El Trastorno afectivo estacional (TAE) es un tipo de depresión recurrente que ocurre en patrones estacionales, manifestándose principalmente durante los meses de otoño e invierno debido a la reducción de la luz solar. Sus síntomas incluyen un estado de ánimo persistentemente bajo, fatiga extrema, cambios en el apetito y una marcada tendencia al aislamiento social que se resuelve con la llegada de la primavera.
Aunque el Trastorno afectivo estacional (TAE) comparte rasgos con la depresión mayor, presenta manifestaciones únicas vinculadas al ciclo circadiano. Los pacientes suelen experimentar una "hibernación" psicológica y física. Según los datos de nuestra comunidad en DiseaseMaps.org, donde 33 personas comparten su experiencia con el Trastorno afectivo estacional (TAE), los síntomas más frecuentes reportados incluyen:
La ciencia sugiere que el Trastorno afectivo estacional (TAE) está estrechamente relacionado con la interrupción del ritmo circadiano. La disminución de la luz solar afecta la producción de melatonina y serotonina, neurotransmisores esenciales para regular el sueño y el humor. En personas vulnerables al Trastorno afectivo estacional (TAE), esta desregulación biológica desencadena síntomas depresivos que desaparecen cuando los días se alargan.
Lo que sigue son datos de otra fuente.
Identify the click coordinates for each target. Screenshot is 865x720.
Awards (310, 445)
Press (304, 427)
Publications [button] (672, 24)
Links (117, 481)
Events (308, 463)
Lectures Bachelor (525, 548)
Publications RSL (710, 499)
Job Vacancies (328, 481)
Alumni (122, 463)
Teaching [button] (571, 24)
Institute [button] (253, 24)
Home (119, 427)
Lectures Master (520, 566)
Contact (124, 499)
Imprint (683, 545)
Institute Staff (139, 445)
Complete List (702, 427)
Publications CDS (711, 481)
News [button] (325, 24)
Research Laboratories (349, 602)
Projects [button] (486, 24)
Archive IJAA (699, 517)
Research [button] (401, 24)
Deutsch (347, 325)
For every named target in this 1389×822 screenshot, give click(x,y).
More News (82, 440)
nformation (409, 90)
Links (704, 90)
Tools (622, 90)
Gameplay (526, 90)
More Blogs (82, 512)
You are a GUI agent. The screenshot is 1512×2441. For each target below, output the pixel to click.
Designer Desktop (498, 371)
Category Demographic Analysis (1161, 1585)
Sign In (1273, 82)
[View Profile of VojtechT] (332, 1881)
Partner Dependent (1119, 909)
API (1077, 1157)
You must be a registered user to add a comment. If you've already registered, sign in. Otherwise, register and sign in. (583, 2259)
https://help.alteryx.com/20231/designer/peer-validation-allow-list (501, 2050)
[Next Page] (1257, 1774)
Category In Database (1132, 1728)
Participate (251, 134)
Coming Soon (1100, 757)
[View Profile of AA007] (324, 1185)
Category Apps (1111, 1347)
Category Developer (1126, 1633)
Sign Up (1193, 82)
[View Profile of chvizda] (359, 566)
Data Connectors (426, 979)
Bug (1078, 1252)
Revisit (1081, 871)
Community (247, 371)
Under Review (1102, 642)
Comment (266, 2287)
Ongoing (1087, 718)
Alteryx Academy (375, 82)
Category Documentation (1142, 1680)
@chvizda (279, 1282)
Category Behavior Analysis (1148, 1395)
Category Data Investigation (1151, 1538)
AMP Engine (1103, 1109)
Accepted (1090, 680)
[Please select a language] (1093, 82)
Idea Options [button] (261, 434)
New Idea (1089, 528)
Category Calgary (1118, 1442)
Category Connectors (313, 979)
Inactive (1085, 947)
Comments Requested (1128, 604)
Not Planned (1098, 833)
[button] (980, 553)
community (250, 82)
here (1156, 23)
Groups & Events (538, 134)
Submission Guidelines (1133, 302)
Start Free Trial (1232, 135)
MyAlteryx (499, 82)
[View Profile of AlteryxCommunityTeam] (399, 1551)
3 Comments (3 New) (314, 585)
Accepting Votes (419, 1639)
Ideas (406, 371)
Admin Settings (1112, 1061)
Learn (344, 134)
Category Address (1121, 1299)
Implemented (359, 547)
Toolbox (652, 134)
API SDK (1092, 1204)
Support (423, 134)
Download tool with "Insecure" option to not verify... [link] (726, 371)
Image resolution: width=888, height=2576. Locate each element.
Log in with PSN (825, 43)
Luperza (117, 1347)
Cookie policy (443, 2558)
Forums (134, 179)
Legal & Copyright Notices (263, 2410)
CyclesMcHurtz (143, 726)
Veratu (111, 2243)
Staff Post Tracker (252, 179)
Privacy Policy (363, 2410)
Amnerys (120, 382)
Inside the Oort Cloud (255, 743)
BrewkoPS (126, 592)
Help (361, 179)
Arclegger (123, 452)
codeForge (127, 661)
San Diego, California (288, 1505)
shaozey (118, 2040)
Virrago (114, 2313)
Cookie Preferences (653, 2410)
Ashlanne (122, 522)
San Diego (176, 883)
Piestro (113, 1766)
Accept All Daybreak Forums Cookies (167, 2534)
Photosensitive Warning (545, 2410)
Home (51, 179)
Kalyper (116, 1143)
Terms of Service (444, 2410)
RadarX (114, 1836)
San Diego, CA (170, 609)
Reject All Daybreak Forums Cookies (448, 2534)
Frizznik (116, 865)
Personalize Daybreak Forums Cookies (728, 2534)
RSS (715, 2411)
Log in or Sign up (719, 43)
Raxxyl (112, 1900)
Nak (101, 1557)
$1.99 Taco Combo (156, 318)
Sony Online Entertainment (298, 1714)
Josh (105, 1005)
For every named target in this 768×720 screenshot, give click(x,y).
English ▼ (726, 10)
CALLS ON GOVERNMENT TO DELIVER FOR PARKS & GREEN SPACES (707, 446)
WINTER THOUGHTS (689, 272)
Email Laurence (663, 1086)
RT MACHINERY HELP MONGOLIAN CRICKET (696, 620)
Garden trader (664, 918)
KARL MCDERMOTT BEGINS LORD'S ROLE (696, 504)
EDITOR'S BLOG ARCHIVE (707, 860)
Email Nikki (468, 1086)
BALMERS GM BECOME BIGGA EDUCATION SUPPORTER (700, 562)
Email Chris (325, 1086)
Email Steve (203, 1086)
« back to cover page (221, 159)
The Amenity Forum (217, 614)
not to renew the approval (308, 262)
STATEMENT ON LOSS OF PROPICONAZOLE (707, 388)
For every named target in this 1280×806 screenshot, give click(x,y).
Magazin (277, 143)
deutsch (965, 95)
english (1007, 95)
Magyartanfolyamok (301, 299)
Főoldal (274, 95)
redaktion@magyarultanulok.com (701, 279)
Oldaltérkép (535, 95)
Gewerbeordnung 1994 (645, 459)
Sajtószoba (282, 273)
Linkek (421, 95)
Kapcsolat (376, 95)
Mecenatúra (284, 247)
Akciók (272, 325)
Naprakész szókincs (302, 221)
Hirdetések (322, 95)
A diferencia de la tristeza común, el Trastorno afectivo estacional (TAE) cumple con criterios clínicos de duración y recurrencia. Para el diagnóstico, los síntomas deben haber ocurrido durante al menos dos años consecutivos en la misma estación, superando significativamente cualquier episodio de melancolía estacional leve.
Este contenido tiene fines informativos y no sustituye el consejo, diagnóstico o tratamiento médico profesional.